Biden and McCarthy to Meet in Hopes of Reviving Debt Talks
President Biden and House Speaker Kevin McCarthy are scheduled to meet Monday afternoon to resume talks to avoid a default after negotiations stalled over the weekend.
The meeting is scheduled for 5:30 p.m. at the White House and comes after negotiators clashed over Republican demands for spending cuts in exchange for raising the debt ceiling. Later on Sunday, Mr Biden spoke with Mr McCarthy on a flight home from a summit in Japan, saying it “worked well”.
Hopes of a breakthrough have dwindled in recent days after McCarthy and negotiators declared a “pause” in talks as the U.S. threatened to default on its debt for the first time. He and his aides have accused White House officials of being unreasonable and unwilling to cut spending to last year’s levels, one of the key Republican demands.
That sparked a back-and-forth debate, with Mr. Biden’s aides countering that Republicans are backing down on key areas of the negotiations. Progressives are urging the president to consider invoking a 14th Amendment clause that would force the government to continue issuing new bonds if cash runs out. But Mr. Biden has expressed open skepticism that the measures will work.

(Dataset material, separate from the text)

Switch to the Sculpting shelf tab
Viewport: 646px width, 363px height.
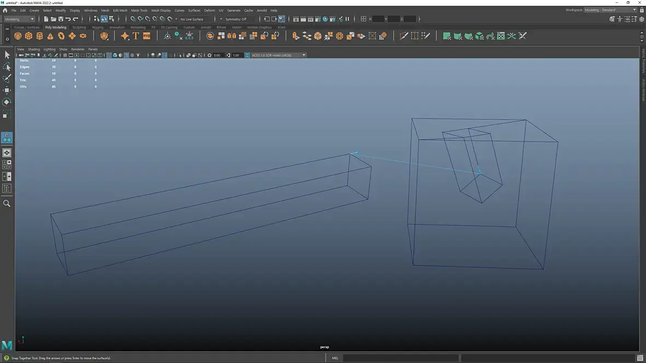79,27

“We are looking at the 14th Amendment as to whether we have the authority,” he said at a news conference with reporters in Hiroshima, Japan, over the weekend. “I think we have the authority. The question is, can it be done and invoked within the time limit that it could not have been – not appealed and consequently defaulted even past the time limit in question? will be.”
McCarthy looked brighter after meeting with Biden on Sunday, after agreeing to meet with him. The president “really looked at some of the things that are still under consideration, what I’m hearing from members. I’ve really looked around what I see,” McCarthy said. “That part felt productive. But look, there’s no agreement. We’re still apart.”

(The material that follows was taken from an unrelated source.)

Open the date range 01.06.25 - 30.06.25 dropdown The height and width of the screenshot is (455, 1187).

Among the most important open questions is how much to spend on discretionary programs over the next fiscal year and how long spending caps should be in place. The White House’s latest proposal would hold both military spending and other spending, including on education, scientific research and environmental protection, flat from one fiscal year to the next. Republicans still want more military spending, so they argue that overall discretionary spending will fall.
The number of days before Congress votes to raise the debt ceiling by the scheduled June 1 deadline is rapidly dwindling. Treasury Secretary Janet L. Yellen said in an interview: NBC News Last weekend, it said it was “very unlikely” to reach mid-June before the government defaulted.
Once negotiators agree to an agreement, it takes time to translate it into legal text. McCarthy promised lawmakers 72 hours to consider the bill.